Chinese Christians Testify of Persecution before UN Commission


Despite testimony of official abuse, UNCHR fails to censure China.

by Xu Mei

NANJING, China, May 10 (Compass) — For the first time in history, Chinese Christians gave evidence of persecution in April at a special meeting called by the United Nations Commission on Human Rights (UNCHR) in Geneva. Several speakers testified to beatings, imprisonment, torture and damage to church buildings in recent years.

The United States then asked the Commission to consider censuring China for its human rights record. However, 27 of the 53 member-states, including repressive regimes such as Cuba, Eritrea and Saudi Arabia, voted with China to defeat the move.

This is the 11th year in a row that politics within the UNCHR have defeated similar resolutions against China.

Speakers at the special meeting on “Repression of Religious Freedom in China” included Bob Fu, president of the China Aid Association which documents persecution of Chinese Protestants; Xu Yongze of the Born Again house church movement, who was imprisoned five times for his faith; and Brother Yun, hero of the best-selling autobiography The Heavenly Man.

The two-hour meeting was chaired by Lord Chan, a committed Christian and one of two ethnic Chinese peers in the British House of Lords.

Joseph Kung, president of the Cardinal Kung Foundation, submitted a written report on the persecution of unregistered Catholic churches in China. Ben Rogers of Christian Solidarity Worldwide (CSW) spoke on behalf of Joseph Kung at the meeting. He was further supported by Catholic human rights campaigner Harry Wu, who spent a total of 19 years in Chinese labor camps.

Female members of the South China Church also gave testimony of how they were arrested and pressured through torture and sexual assault to give false evidence against their pastor, Gong Shengliang, in 2001.

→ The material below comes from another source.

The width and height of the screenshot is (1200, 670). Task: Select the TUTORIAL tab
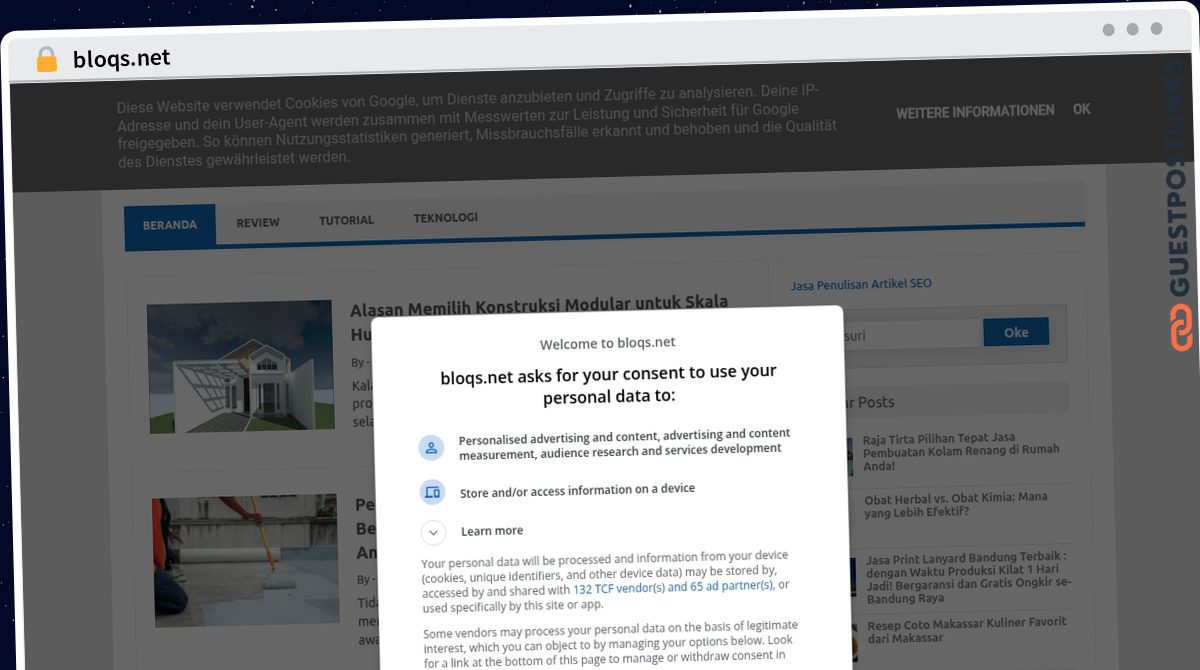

One of these women, Cao Hongmei, told the Commission that, “They questioned me for about a month. When I didn’t answer them, they would use different kinds of ways to torture me … They also threatened me, saying, ‘We can beat you to death, and throw you into the Han river or dig a hole somewhere to bury you. Who will question us about that?’”

Liu Xianzhi added, “I was taken to Zhongxiang Police Training Center. Six or seven male policemen started to question me in their dormitory. One asked me, ‘Do you know why we arrest you?’ I said, ‘Because I believe in Jesus.’ He slapped my face when he heard this. He said, ‘Do you know what age we are in today? And you still believe in Jesus?’ I didn’t answer him back.”

During the meeting, Bob Fu presented an official document issued in November 2003 by authorities in Qingdao city, Shandong province, as evidence of China’s ongoing campaign against unregistered churches.

Commission members also watched video footage of Chinese authorities destroying a church in Zhejiang province.

The UN hearing was a significant breakthrough in publicizing the plight of China’s unregistered Christians. However, China was able to block any official censure with the support of sympathetic member states.

The Voice of America quoted Nicholas Becquelin of Human Rights in China as saying the decision showed the true balance of power in the UNCHR.

“You have a lot of authoritarian countries who are members of the UN and of the Commission,” Becquelin said. “These states share with China the opposition to the scrutiny of their human rights situations, so they would vote with China to defeat resolutions attacking them.